Seseorang seharusnya tidak merasa terkejut jika setelah selesai membaca buku
Fuller, dia mengalami dua sensasi berikut:
#1 # dia selanjutnya akan memberi perhatian lebih besar pada gagasan bahwa
hukum hanyalah salah satu sarana yang tersedia bagi umat manusia untuk
memecahkan masalahnya. Waktu berikutnya pembaca mendengar seseorang
berkata: "seharusnya ada hukum, " ia akan harus melalui pergolakan evaluasi
pribadi pengobatan alternatif sebelum ia menjawab, "Saya setuju. "
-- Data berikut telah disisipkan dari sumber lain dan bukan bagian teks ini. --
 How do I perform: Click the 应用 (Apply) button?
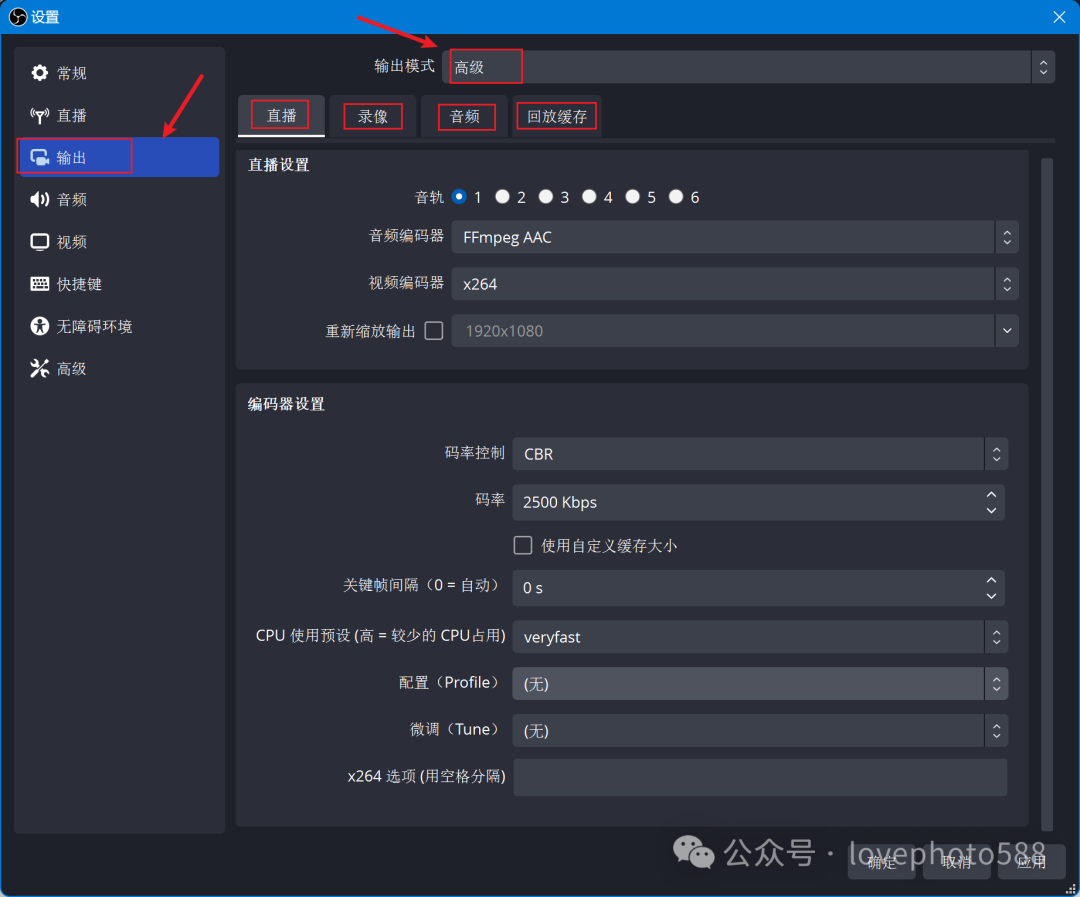point(1031,862)
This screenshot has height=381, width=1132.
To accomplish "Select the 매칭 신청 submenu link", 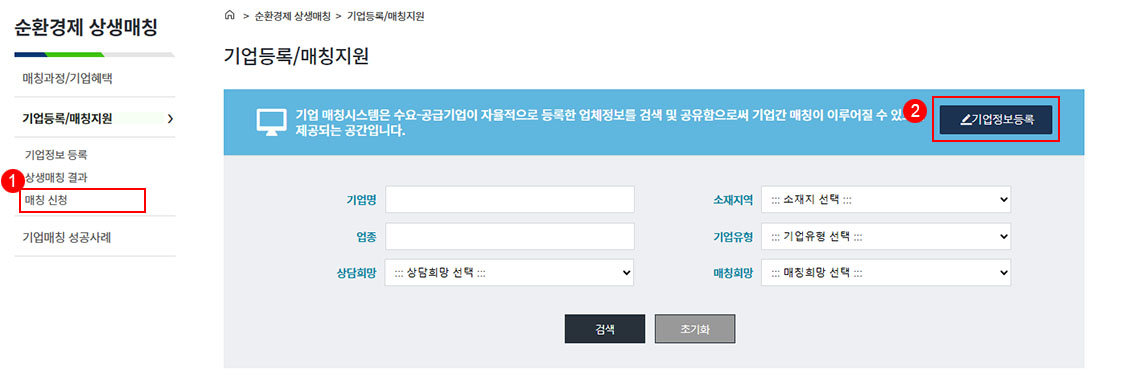I will point(46,200).
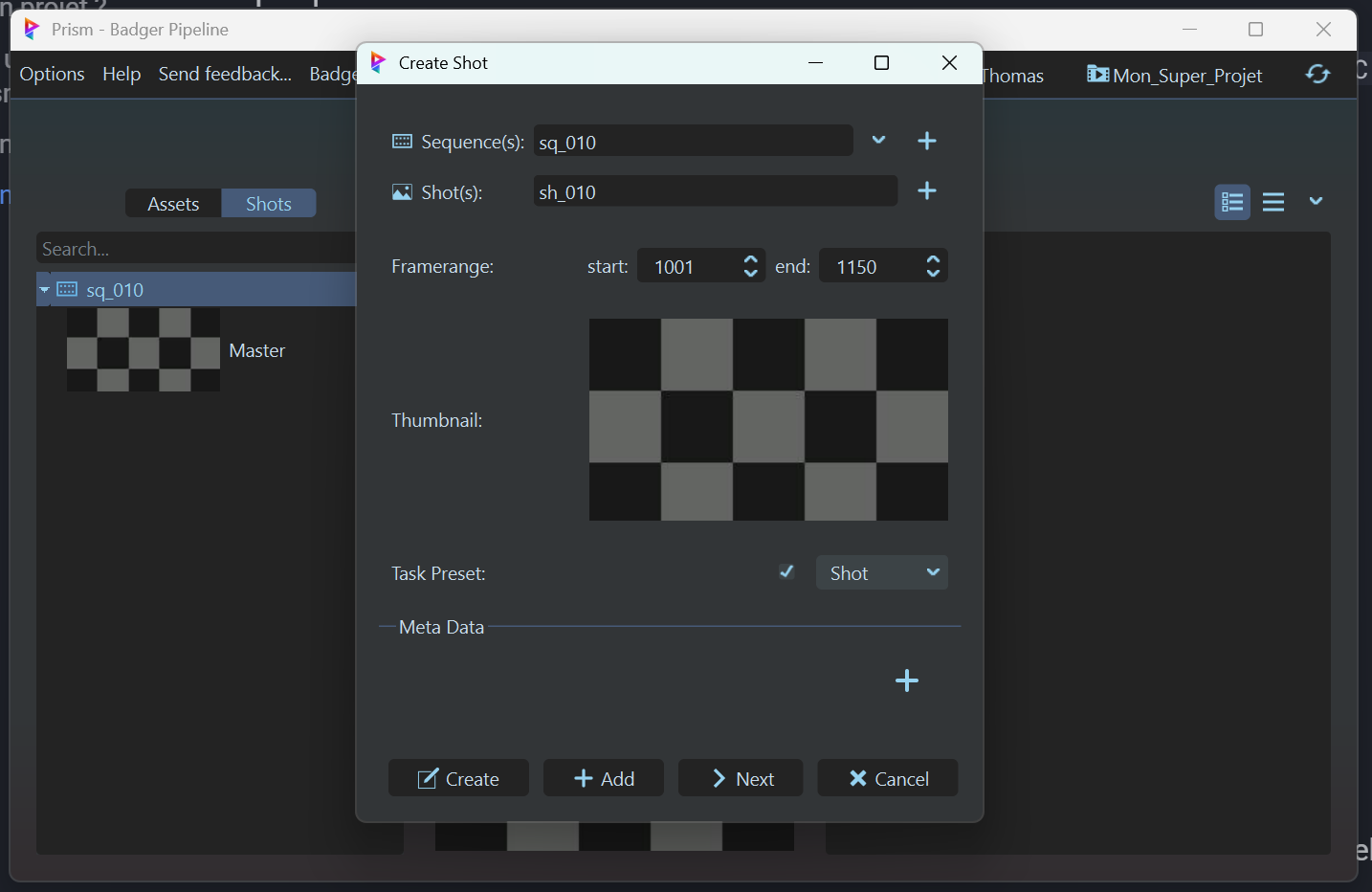Click the Mon_Super_Projet project icon
The width and height of the screenshot is (1372, 892).
click(1097, 75)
#2 # dia akan ingin melakukan banyak studi di daerah yang berurusan dengan
moralitas, etika, hukum alam, eksistensialisme, dan sosiologi. Tindakan alam ini
harus meningkatkan nilai hukum sebagai alat pemecahan masalah apakah pembaca
adalah seorang mahasiswa, seorang pengacara, hakim, legislator, administrator,
anggota cabang eksekutif pemerintah, atau salah satu orang terhadap siapa hukum
diarahkan .
Fuller telah melakukan banyak analisis, menolak, merumuskan, dan mengevaluasi
dalam penyusunan materi yang terkandung dalam volume relatif tipis ini. Untuk
pemula serta mahasiswa berpengalaman filsafat hukum, The Mllorality hukum
berisi berbagai macam ide yang sangat baik menuntut pemikiran lebih lanjut. Saya
menyarankan agar persembahan filosofis ini diperiksa dengan segera. Semakin
cepat ia menyelesaikan pembacaan buku ini, semakin cepat ia akan mengalihkan
perhatiannya jauh dari berpikir secara eksklusif dalam hal "apa hukum dalam kasus
ini " dan malah akan merenungkan: "Apakah prinsip hukum sekarang memuaskan;
Jika tidak, mengapa tidak; dan apa alternatif yang tersedia? "semakin besar jumlah
orang yang terlibat dalam pemikiran semacam ini, semakin dekat umat manusia
akan mencapai tujuan manusia yang diinginkan.